▸ EXERCISE: Restate each of the lines below word for word and drop every picture.
- - - -
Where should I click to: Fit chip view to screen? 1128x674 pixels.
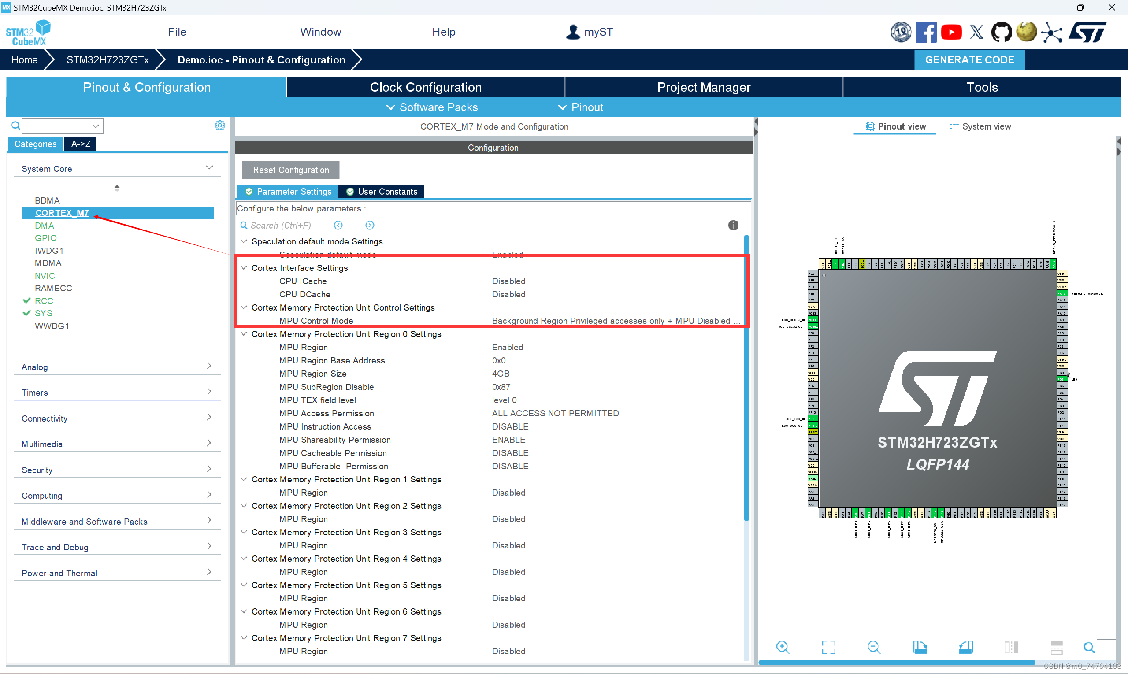click(x=828, y=647)
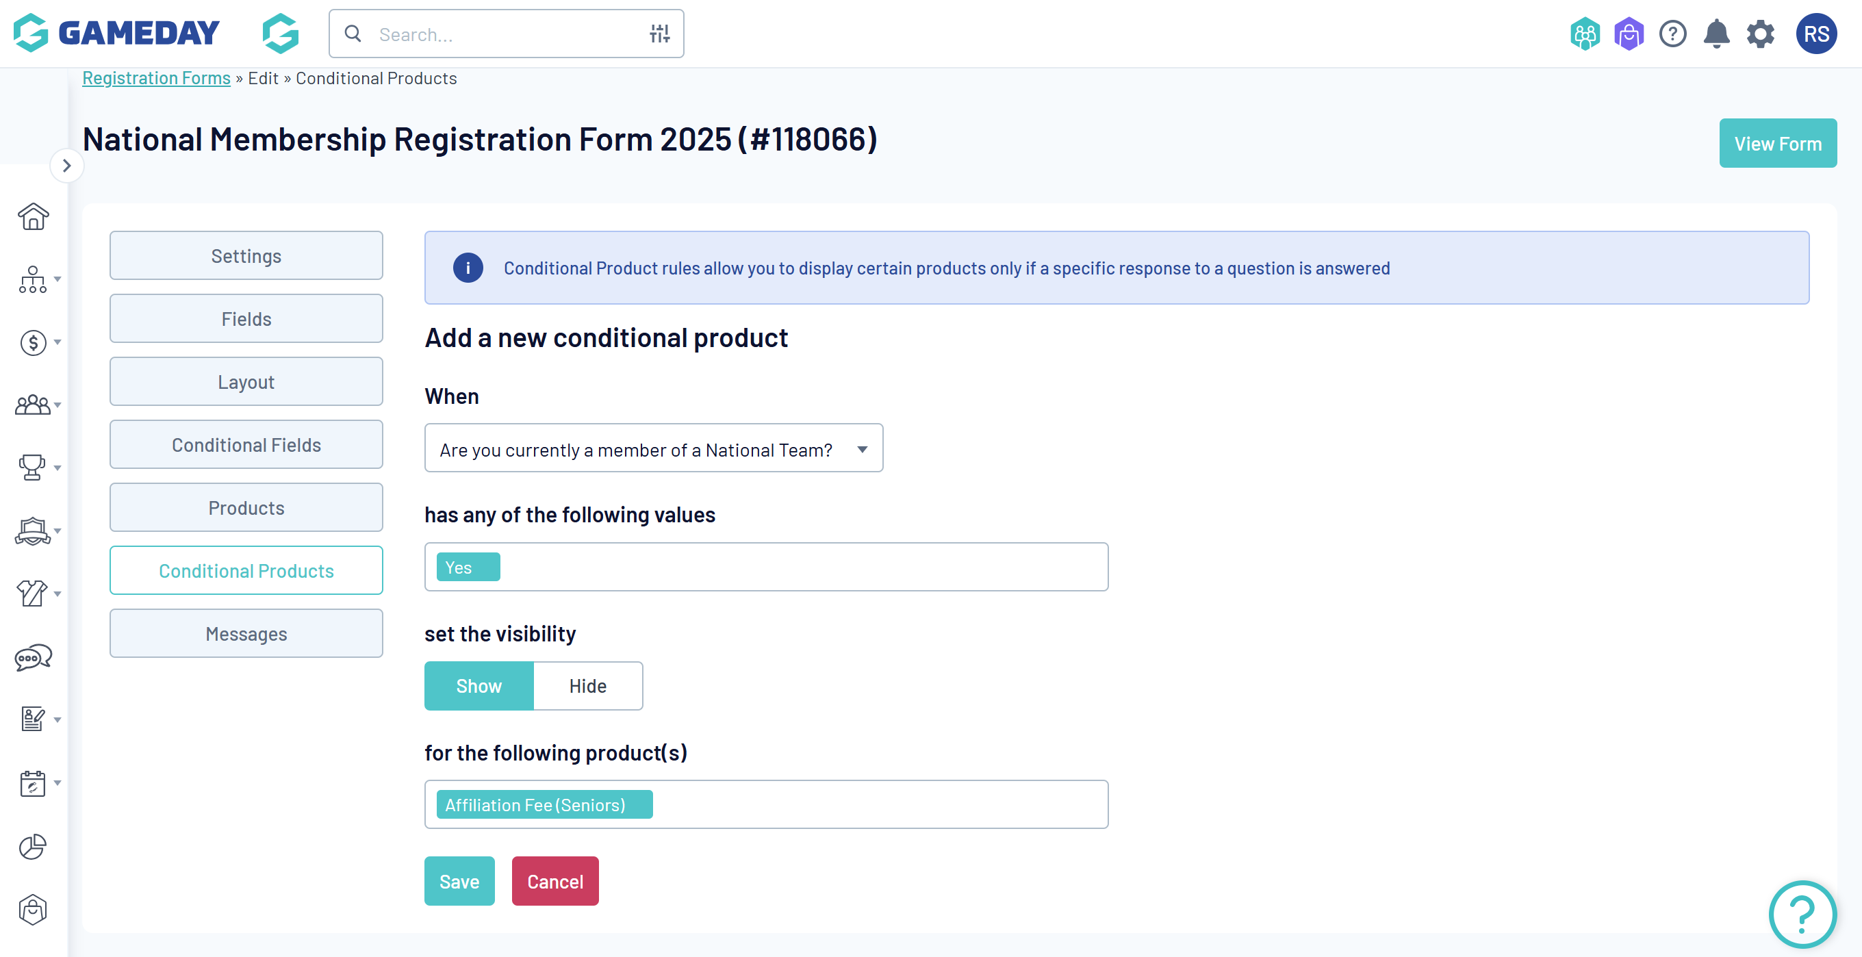Open the Products tab
The image size is (1862, 957).
pos(246,507)
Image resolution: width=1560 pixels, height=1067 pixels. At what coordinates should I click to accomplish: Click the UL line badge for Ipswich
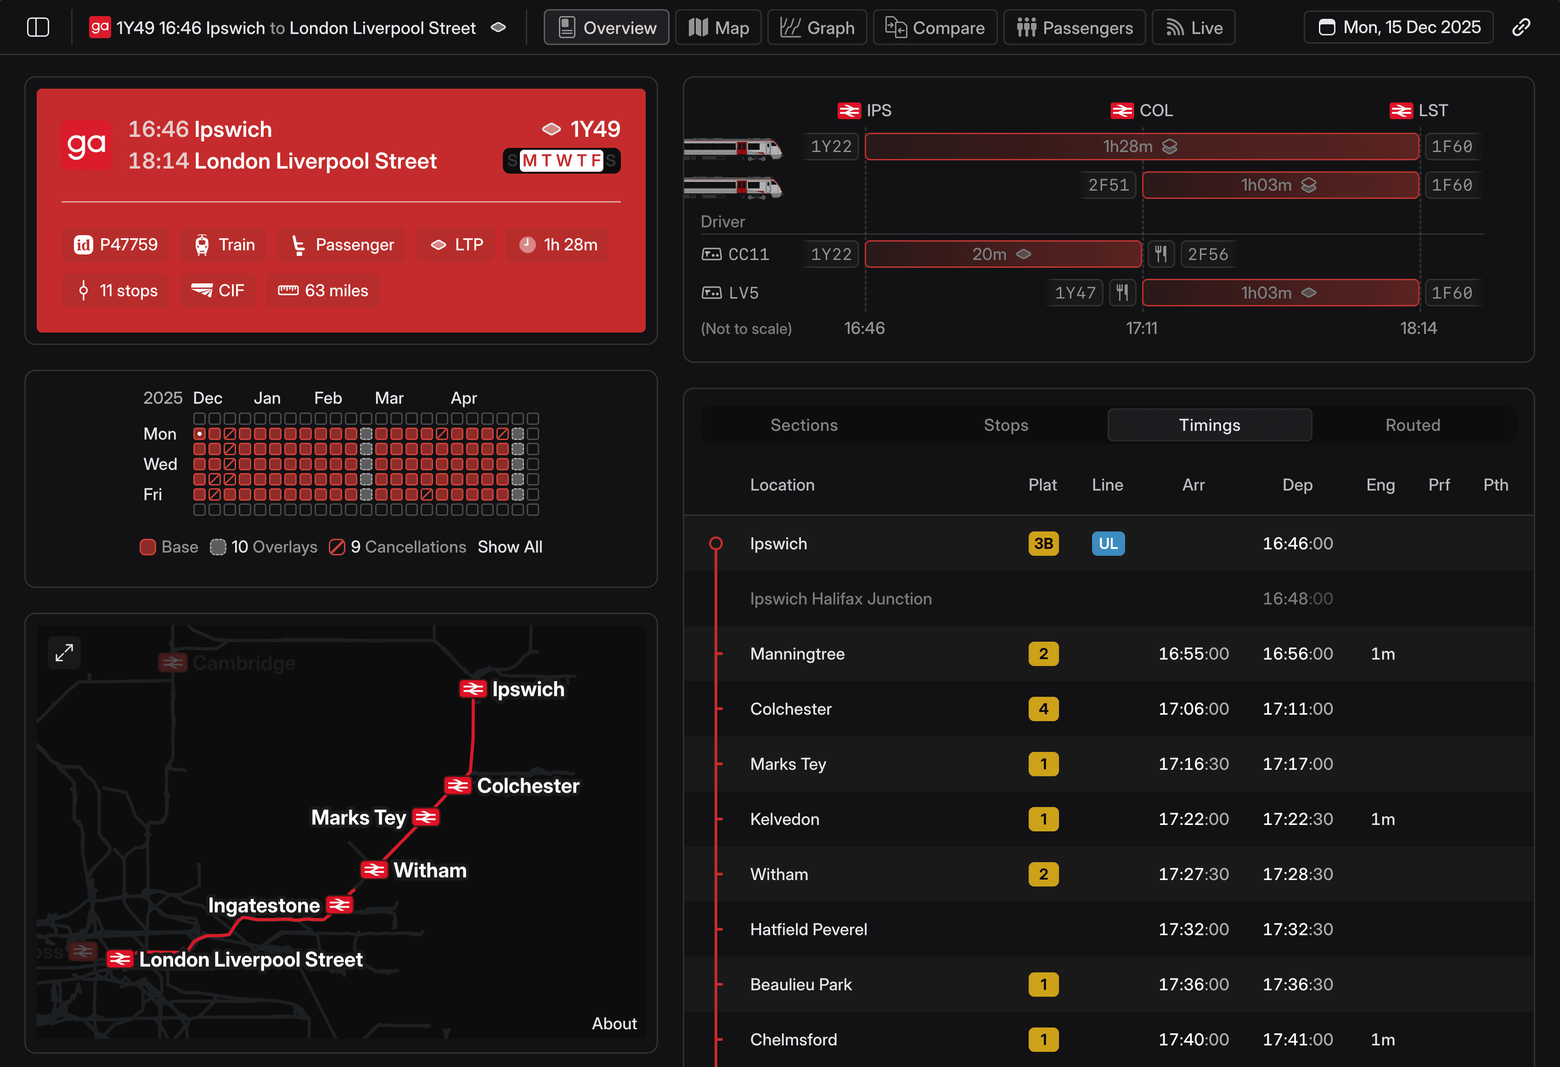tap(1108, 543)
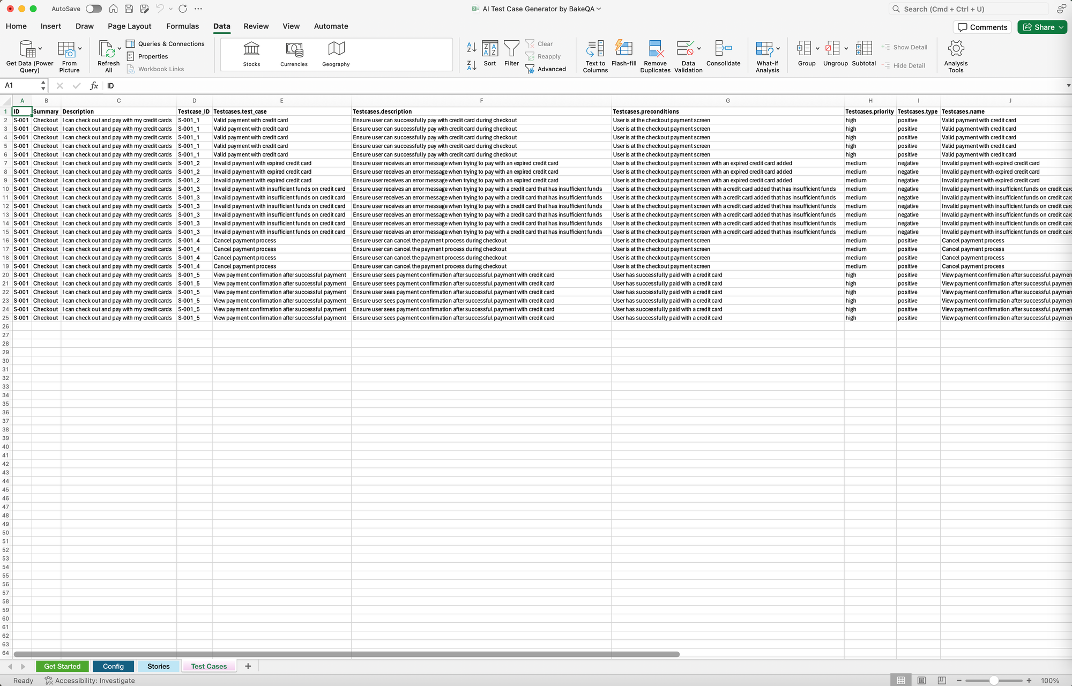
- - - -
▸ REPLY TO THE TASK:
Where should I click to: Fit chip view to screen? 1128x674 pixels.
click(x=828, y=647)
Open the Products tab
The image size is (1862, 957).
pos(246,507)
Image resolution: width=1560 pixels, height=1067 pixels. At what coordinates should I click to accomplish: Click the UL line badge for Ipswich
tap(1108, 543)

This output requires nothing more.